ID/Prabhupada 0454 - Kehidupan Menjadi Sangat Beresiko Apabila Kita Tidak Membangkitkan Divya-jñāna Kita

The printable version is no longer supported and may have rendering errors. Please update your browser bookmarks and please use the default browser print function instead.


Lecture -- Bombay, April 1, 1977

Prabhupāda : Jadi, apa ślokanya ? Divya-jñāna hṛde prakāśito. Coba ucapkan itu. (Orang India mengulang śloka itu). Coba ucapkan juga yang sebelumnya.

Tamu Orang India : Prema-bhakti yāhā hoite, avidyā vināśa yāte, divya-jñāna hṛde prakāśito.

Prabhupāda : Jadi yang merupakan kebutuhan adalah prema-bhakti. Prema-bhakti yāhā hoite, avidyā vināśa yāte, divya-jñāna. Apakah divya-jñāna itu? Divya berarti rohani, bukan material. Tapo divyam. (SB 5.5.1). Divyam artinya adalah ....., kita merupakan kombinasi dari materi dan jiwa. Jiwa itulah yang disebut divya, yang bersifat rohani. Apareyam itas tu viddhi me prakṛtiṁ parā. (BG 7.5). Itu adalah parā prakṛti, yang sifatnya lebih tinggi. Ada identitas yang lebih tinggi ..... Dan untuk memahami identitas yang lebih tinggi itu, kita memerlukan pengetahuan yang lebih tinggi, bukan pengetahuan yang biasa. Divya-jñāna hṛde prakāśito.

Jadi, inilah kewajiban guru, untuk membangkitkan divya-jñāna itu. Divya-jñāna. Dan karena gurulah yang memberikan pencerahan atas divya-jñāna tersebut, maka ia dipuja. Itulah yang diperlukan. Peradaban yang modern ini ..... yang modern atau selalu, ini adalah māyā. Divya-jñāna itu tidak pernah, maksudku, terwujudkan. Semuanya itu tersimpan di dalam kegelapan dari adivya-jñāna. Adivya-jñāna berarti, "Aku adalah badan ini." "Aku orang India," "aku orang Amerika," "aku Hindu," "aku Muslim," inilah adivya-jñāna. Dehātma-buddhiḥ. Yasyātma-buddhiḥ kuṇape tri. (SB 10.84.13). Aku bukanlah badan ini.

• [DAFTAR TUGAS]:
1. Jawablah pertanyaan berikut berdasarkan transkrip kuliah di atas.
(a) Di kota mana dan pada tanggal berapa kuliah itu diberikan?
(b) Apa arti kata divya menurut transkrip kuliah?
(c) Apa arti adivya-jñāna menurut transkrip kuliah?
2. Ketik ulang tanpa perubahan bagian transkrip kuliah yang dibuka dengan kata-kata yang memuat "Lecture -- Bombay, April" dan ditutup dengan "yāte, divya-jñāna hṛde prakāśito.".

• [DATA TERSEDIA]:
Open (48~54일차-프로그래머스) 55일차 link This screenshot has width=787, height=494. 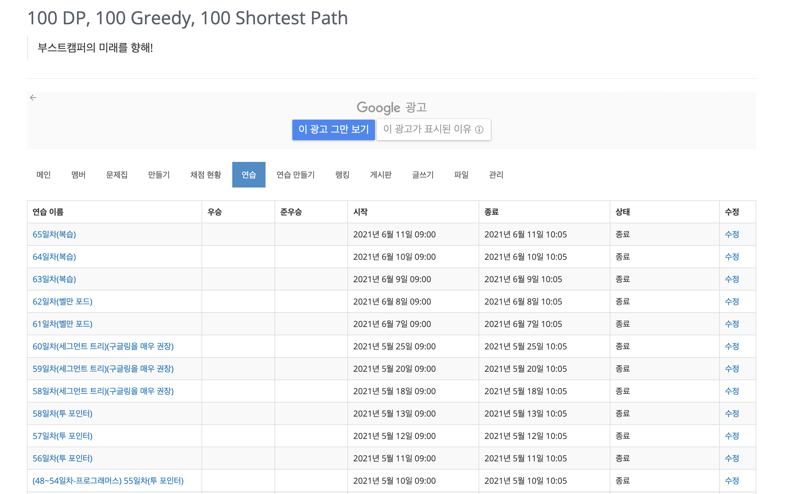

• [KUMPULAN JAWABAN]:
1.
(a) Di Bombay, pada 1 April 1977.
(b) Divya berarti rohani, bukan material.
(c) Adivya-jñāna berarti "Aku adalah badan ini."

2.
Lecture -- Bombay, April 1, 1977

Prabhupāda : Jadi, apa ślokanya ? Divya-jñāna hṛde prakāśito. Coba ucapkan itu. (Orang India mengulang śloka itu). Coba ucapkan juga yang sebelumnya.

Tamu Orang India : Prema-bhakti yāhā hoite, avidyā vināśa yāte, divya-jñāna hṛde prakāśito.